Friedrich-Wilhelm WerneckeDeutsche gespalten: Soll der gestrandete Buckelwal gerettet oder vergessen werden?
Eine neue Umfrage offenbart tiefe Besorgnis in der Bevölkerung über den gestrandeten Buckelwal an der deutschen Ostseeküste. Mehr als die Hälfte der Befragten äußerte Sorgen über das Schicksal des Tieres, während die Meinungen zu Rettungsversuchen und Pläne für ein Denkmal stark gespalten sind.
Die Erhebung des Meinungsforschungsinstituts Insa wurde zwischen dem 23. und 24. April 2026 unter 1.005 Personen durchgeführt. Die Ergebnisse zeigen, dass sich 53 Prozent der Deutschen vom Schicksal des Wals betroffen fühlen. Auf die Frage nach weiteren Rettungsmaßnahmen sprachen sich 45 Prozent für ein Eingreifen aus, während 37 Prozent dies ablehnten. Weitere 11 Prozent hatten dazu keine Meinung.
Auch die Pläne für ein Denkmal zur Erinnerung an den Wal polarisieren: 45 Prozent lehnten den Vorschlag ab, nur 28 Prozent befürworteten ihn.

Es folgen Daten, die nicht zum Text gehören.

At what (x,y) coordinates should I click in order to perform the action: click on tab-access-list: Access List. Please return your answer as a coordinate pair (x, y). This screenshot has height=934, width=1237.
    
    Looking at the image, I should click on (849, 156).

Die Umfrage bewertete zudem die öffentliche Wahrnehmung der Krisenreaktion von Umweltminister Till Backhaus. Lediglich 24 Prozent bewerteten sein Vorgehen als gut, während 34 Prozent es als schlecht einstuften. 42 Prozent wollten seine Leistung nicht beurteilen.
Die Ergebnisse zeigen ein gespaltenes Land – sowohl in der Frage der Walrettung als auch in der Bewertung des behördlichen Krisenmanagements. Da fast die Hälfte der Befragten ein Denkmal ablehnt und ein beträchtlicher Teil die Herangehensweise des Ministers kritisiert, dürfte die Debatte anhalten. Die Umfrageergebnisse wurden in der Bild am Sonntag veröffentlicht.